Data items

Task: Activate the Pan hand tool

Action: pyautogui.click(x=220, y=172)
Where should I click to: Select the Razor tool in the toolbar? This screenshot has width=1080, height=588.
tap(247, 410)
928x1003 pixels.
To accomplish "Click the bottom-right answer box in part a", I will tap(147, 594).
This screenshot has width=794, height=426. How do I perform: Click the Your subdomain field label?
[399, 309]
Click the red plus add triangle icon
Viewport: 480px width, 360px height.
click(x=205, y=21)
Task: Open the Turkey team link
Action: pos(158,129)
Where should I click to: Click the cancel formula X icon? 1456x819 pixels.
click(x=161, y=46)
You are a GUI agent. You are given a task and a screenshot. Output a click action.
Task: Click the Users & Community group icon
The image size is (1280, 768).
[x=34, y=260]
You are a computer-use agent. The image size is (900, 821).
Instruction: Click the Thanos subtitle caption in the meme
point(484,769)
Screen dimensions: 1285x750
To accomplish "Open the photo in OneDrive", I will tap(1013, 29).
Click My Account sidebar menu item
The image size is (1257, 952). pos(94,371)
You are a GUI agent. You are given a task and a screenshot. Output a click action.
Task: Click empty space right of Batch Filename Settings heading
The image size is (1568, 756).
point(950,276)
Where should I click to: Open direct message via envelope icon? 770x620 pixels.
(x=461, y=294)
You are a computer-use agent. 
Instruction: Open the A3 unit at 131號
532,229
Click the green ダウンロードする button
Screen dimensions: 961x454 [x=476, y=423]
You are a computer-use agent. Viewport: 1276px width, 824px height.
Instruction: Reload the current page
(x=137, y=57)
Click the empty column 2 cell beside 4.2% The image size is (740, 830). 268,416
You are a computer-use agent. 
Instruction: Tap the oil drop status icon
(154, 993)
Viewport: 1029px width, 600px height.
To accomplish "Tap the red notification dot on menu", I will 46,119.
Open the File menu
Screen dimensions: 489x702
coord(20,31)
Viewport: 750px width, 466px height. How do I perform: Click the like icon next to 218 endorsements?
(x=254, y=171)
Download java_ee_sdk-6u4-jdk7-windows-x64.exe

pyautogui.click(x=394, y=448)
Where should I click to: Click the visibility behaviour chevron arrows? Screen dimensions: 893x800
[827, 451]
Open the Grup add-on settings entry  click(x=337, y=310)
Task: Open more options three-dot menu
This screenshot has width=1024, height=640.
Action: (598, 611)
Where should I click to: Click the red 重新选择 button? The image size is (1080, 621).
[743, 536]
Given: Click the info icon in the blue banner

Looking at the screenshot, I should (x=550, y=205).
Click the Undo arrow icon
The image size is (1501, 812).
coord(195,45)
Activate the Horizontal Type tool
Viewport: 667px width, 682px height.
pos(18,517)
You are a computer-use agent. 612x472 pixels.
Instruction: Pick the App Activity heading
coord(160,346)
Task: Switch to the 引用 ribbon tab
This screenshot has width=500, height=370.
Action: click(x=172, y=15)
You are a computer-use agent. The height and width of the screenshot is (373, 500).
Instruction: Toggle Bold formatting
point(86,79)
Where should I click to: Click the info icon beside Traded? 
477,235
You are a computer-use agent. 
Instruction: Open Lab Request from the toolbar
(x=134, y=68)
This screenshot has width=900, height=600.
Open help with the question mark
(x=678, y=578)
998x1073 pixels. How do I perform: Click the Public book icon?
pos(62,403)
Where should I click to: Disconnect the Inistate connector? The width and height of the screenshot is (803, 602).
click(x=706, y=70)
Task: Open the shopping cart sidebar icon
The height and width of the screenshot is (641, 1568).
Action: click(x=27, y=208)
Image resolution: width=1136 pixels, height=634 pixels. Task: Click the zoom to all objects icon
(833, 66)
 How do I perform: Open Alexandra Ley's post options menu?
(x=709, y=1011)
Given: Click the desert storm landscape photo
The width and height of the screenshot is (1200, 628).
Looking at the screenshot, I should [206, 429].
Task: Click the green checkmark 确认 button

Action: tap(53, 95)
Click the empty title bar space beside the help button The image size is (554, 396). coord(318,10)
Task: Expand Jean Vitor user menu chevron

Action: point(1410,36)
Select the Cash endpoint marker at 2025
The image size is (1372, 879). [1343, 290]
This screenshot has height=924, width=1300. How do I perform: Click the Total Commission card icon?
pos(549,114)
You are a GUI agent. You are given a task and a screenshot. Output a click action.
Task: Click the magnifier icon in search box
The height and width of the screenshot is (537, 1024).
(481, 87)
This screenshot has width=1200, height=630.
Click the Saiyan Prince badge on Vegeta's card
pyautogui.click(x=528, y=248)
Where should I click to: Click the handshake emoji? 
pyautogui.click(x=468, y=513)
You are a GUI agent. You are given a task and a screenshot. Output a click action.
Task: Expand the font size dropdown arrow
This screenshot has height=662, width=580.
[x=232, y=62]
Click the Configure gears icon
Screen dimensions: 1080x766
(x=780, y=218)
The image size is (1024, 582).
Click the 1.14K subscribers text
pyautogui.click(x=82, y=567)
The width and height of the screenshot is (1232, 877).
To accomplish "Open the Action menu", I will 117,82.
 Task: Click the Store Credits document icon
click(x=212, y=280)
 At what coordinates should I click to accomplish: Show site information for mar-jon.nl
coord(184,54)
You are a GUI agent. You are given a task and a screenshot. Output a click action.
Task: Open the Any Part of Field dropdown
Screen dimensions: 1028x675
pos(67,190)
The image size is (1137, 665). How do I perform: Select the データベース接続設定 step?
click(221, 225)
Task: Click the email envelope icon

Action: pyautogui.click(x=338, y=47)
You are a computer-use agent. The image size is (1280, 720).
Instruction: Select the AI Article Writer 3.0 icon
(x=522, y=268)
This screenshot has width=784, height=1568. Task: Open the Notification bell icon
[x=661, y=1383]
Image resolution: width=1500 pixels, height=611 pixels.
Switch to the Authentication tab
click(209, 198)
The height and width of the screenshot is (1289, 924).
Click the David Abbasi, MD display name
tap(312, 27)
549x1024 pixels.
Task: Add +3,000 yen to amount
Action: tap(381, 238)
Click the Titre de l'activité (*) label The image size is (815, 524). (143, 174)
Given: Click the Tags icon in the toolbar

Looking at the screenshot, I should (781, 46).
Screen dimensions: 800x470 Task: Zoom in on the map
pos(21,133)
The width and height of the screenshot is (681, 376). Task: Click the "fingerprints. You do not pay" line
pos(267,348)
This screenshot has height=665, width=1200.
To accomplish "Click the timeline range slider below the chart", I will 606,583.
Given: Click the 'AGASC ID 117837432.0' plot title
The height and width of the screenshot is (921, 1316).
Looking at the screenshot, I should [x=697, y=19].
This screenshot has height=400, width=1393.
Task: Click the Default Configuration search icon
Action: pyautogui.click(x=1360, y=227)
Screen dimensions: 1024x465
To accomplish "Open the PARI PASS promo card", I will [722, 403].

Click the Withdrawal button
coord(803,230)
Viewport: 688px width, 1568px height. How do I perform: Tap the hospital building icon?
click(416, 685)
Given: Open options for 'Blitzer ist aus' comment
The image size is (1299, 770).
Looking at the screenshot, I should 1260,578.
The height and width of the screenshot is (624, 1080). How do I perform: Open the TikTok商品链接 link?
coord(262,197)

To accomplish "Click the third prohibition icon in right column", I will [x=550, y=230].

» EXERCISE BRIEF
Whenever a line includes the word "column", pull it out of the entries.

» SOLUTION TO THE PROBLEM
Click the empty column 2 cell beside 4.2% The image size is (740, 830). 268,416
To accomplish "Click the third prohibition icon in right column", I will [x=550, y=230].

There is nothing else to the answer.